How Gene Mutations Guide Treatment
Identifying specific gene mutations in lung cancer has transformed treatment approaches, ushering in an era of precision medicine. This strategy tailors medical care to individual patients based on their tumor’s unique genetic profile, contrasting with traditional chemotherapy that broadly targets rapidly dividing cells.
Detecting these mutations typically begins with gene testing on a tumor tissue sample obtained through a biopsy. For cases where tissue collection is challenging, a less invasive liquid biopsy can be utilized. This blood test analyzes cell-free DNA shed by tumor cells into the bloodstream, providing a snapshot of the tumor’s genetic irregularities.
The presence of specific mutations allows doctors to select “targeted therapies.” These drugs are designed to block the activity of the mutated gene or the abnormal proteins it produces, disrupting cancer growth pathways. For example, if an EGFR mutation is identified, therapies like tyrosine kinase inhibitors can be used to inhibit the overactive EGFR pathway.

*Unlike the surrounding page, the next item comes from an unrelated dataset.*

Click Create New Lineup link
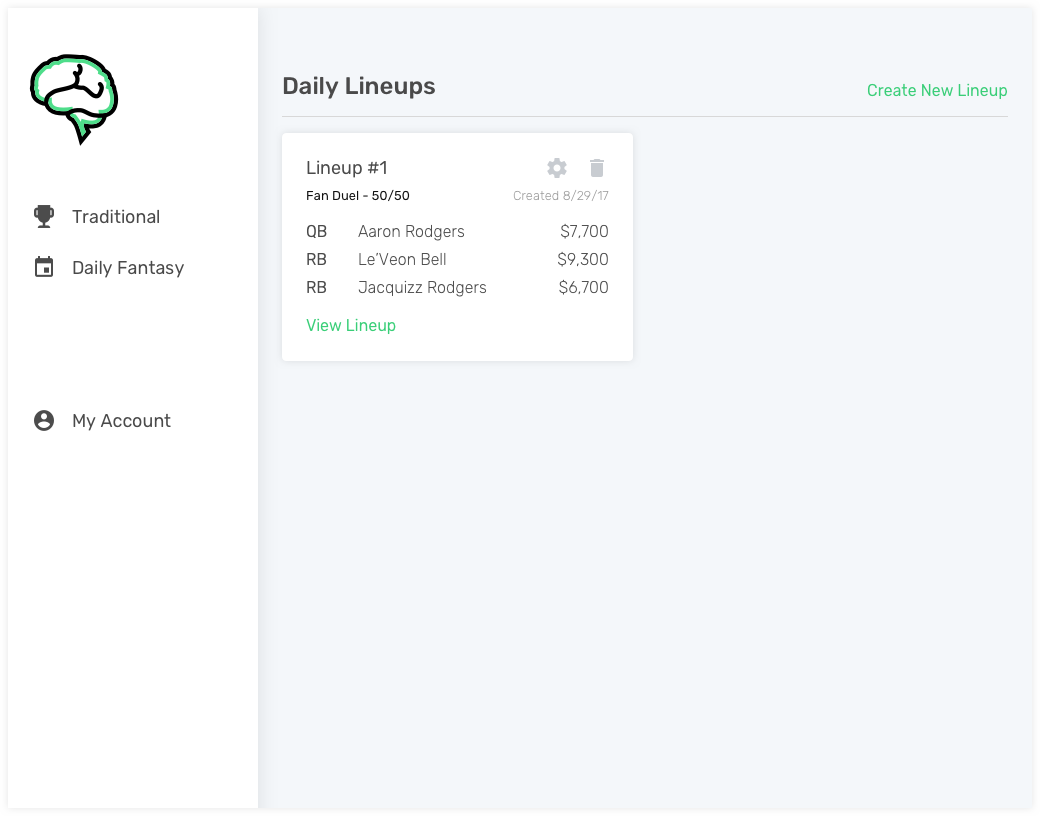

Targeted therapies offer several advantages over conventional chemotherapy. They are more precise, primarily attacking cancer cells while sparing most healthy cells, which often leads to fewer side effects. This personalized approach can result in improved treatment responses and better overall outcomes for patients whose tumors harbor these specific genetic alterations. This advancement in understanding the genetic basis of lung cancer allows for more effective and less toxic treatment options, significantly improving the quality of life for many individuals.